■ PROBLEM TO WORK ON: Search the material for the string "menu", then show every line where it turns up.

■ ENTRIES SUPPLIED:

======

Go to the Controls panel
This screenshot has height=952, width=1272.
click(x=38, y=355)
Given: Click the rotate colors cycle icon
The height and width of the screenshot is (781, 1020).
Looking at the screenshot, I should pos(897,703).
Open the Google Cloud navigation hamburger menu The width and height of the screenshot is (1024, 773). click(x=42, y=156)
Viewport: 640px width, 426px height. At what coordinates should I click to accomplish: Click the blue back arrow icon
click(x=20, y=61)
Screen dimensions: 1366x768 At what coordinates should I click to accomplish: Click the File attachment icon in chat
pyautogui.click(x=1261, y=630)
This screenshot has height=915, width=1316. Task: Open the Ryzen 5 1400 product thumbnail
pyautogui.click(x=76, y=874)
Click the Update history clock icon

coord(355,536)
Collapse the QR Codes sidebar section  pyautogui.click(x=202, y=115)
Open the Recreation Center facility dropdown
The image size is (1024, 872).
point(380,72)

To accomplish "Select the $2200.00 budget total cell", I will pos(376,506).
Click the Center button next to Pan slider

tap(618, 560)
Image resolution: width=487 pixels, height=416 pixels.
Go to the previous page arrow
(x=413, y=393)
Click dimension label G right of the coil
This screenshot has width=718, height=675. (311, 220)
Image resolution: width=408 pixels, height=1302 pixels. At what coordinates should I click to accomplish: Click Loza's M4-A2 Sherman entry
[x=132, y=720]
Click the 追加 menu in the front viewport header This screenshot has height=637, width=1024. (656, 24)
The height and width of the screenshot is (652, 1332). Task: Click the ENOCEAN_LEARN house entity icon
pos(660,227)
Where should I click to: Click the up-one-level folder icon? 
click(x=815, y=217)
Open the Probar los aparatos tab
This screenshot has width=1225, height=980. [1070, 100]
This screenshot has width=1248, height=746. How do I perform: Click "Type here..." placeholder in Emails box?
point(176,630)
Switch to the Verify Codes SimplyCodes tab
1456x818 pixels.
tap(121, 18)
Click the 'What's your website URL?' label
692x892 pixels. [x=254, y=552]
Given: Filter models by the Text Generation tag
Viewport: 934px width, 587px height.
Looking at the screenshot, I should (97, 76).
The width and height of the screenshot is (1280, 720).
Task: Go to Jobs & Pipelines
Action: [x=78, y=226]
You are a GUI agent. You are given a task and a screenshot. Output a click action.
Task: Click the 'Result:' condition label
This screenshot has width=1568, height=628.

======

■ WRITTEN RESPONSE:
Open the Google Cloud navigation hamburger menu The width and height of the screenshot is (1024, 773). click(x=42, y=156)
Click the 追加 menu in the front viewport header This screenshot has height=637, width=1024. (656, 24)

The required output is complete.